WORK ORDER: Below are several records. Retype exactly those lines running from the one with "has width=1000, height=625." through the one with "Given: Open the Tenant dropdown", end lines included, and no others.

DATASET:
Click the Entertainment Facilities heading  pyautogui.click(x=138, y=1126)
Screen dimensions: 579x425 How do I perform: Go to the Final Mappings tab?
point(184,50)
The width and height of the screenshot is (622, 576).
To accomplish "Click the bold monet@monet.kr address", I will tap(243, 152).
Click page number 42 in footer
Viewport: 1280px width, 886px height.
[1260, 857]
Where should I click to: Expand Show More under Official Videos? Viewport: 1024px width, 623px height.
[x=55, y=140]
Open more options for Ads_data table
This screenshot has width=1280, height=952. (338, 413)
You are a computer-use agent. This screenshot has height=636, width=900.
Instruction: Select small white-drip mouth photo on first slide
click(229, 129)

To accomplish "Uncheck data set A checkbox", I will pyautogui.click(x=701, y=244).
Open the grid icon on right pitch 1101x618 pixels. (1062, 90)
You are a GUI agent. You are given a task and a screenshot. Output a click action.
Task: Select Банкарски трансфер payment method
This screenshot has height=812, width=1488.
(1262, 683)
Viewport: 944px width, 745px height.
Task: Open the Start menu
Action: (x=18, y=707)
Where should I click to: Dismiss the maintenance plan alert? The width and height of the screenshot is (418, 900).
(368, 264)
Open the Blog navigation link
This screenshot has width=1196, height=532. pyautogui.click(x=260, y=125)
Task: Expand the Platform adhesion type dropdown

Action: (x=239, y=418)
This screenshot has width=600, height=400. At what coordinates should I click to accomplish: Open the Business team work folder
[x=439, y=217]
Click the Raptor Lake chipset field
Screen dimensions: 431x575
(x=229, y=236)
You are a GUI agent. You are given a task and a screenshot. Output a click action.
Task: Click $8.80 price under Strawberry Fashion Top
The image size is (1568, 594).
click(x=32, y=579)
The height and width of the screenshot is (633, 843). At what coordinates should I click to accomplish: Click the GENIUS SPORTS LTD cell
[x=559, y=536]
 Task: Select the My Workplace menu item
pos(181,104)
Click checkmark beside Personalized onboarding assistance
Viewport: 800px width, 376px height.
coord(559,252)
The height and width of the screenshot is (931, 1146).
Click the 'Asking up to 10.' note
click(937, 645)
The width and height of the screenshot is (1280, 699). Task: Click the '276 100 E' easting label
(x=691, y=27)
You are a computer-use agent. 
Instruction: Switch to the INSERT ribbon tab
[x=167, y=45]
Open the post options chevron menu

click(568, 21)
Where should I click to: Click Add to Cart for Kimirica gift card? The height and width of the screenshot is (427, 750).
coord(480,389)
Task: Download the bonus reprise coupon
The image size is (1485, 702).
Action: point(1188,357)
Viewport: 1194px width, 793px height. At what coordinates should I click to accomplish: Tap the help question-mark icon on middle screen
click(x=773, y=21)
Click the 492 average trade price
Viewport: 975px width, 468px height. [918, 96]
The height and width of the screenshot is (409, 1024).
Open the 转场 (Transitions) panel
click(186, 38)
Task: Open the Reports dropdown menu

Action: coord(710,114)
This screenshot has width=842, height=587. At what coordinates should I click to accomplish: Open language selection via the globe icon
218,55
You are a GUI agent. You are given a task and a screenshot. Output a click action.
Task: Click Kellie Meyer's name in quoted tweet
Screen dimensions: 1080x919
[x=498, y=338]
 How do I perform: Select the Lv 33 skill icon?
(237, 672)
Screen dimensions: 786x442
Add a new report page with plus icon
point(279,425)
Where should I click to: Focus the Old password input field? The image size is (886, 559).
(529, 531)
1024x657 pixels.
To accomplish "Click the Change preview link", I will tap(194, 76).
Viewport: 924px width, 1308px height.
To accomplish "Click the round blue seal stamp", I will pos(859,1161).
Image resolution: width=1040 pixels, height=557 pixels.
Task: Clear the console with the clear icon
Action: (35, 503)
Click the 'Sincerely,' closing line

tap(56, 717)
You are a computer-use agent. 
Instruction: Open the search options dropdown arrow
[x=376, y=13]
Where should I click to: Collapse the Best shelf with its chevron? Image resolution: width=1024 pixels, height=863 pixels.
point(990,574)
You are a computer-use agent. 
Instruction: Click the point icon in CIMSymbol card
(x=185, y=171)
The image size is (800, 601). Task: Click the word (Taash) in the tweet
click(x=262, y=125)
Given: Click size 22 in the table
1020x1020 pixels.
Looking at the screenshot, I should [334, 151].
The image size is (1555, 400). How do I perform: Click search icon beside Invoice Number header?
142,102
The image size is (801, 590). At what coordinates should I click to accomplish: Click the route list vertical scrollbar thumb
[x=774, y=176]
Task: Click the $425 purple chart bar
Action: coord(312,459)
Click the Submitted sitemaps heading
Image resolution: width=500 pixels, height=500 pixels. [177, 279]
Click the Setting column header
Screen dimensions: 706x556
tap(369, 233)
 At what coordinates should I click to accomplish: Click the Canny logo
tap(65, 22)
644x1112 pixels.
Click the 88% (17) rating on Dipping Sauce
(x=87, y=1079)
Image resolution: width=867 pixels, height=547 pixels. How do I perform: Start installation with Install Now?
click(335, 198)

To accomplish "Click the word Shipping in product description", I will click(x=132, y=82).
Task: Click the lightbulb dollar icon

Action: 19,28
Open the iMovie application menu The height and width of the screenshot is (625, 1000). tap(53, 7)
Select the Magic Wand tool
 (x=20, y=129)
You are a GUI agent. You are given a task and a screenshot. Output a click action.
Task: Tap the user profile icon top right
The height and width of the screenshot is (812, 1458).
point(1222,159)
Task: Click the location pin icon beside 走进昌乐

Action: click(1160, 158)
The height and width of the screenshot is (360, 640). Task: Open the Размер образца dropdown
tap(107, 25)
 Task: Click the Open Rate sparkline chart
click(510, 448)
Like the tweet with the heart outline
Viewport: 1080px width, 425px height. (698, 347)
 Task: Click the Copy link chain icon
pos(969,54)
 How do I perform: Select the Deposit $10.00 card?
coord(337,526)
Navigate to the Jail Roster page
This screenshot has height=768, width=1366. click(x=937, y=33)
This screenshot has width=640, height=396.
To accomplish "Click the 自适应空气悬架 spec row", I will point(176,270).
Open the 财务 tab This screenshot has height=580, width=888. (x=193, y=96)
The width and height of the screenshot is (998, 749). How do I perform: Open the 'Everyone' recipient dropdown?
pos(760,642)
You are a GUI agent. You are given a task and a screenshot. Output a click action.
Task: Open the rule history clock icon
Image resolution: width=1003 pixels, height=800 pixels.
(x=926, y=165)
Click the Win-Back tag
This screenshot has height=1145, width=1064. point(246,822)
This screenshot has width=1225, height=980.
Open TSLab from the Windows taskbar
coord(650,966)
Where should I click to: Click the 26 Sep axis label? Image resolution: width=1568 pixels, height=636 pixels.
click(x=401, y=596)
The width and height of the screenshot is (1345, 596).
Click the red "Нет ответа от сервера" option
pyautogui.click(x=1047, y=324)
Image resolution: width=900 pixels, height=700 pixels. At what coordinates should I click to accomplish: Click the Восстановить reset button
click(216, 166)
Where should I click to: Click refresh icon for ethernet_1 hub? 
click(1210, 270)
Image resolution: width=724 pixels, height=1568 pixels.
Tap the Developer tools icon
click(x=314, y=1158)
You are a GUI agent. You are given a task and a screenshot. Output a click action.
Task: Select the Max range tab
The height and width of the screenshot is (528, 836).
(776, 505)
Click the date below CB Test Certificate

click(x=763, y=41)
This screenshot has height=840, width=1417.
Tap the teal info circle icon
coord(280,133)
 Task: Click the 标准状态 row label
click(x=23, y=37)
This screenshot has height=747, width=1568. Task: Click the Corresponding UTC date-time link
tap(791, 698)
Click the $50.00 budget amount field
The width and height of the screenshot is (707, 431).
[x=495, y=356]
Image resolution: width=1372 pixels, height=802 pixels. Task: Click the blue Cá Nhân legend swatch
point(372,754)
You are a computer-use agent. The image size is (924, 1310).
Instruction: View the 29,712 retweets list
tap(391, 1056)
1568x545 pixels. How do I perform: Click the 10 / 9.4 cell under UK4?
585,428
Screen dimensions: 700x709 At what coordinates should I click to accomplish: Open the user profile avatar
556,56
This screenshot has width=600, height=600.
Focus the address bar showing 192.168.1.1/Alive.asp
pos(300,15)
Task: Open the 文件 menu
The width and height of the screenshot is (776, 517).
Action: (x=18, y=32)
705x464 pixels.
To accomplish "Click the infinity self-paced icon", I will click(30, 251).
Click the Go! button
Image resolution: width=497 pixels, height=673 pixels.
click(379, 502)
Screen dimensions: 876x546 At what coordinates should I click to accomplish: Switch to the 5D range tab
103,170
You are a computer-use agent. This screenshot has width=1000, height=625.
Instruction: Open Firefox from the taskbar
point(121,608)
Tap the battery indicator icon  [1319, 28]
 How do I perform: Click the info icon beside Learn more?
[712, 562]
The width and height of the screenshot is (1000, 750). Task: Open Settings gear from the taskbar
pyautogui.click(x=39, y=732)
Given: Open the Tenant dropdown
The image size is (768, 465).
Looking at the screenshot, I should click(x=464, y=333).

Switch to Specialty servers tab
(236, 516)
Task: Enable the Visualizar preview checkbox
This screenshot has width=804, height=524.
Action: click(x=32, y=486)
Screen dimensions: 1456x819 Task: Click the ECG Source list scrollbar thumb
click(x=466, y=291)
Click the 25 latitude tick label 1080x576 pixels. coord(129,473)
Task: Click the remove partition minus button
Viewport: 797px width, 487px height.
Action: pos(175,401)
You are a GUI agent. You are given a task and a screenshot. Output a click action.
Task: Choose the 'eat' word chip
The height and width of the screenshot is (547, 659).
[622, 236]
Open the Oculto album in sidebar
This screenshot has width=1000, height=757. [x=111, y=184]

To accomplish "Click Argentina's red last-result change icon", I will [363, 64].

YOUR SOLUTION:
You are a computer-use agent. This screenshot has width=1000, height=625.
Instruction: Open Firefox from the taskbar
point(121,608)
Tap the battery indicator icon  [1319, 28]
 How do I perform: Click the info icon beside Learn more?
[712, 562]
The width and height of the screenshot is (1000, 750). Task: Open Settings gear from the taskbar
pyautogui.click(x=39, y=732)
Given: Open the Tenant dropdown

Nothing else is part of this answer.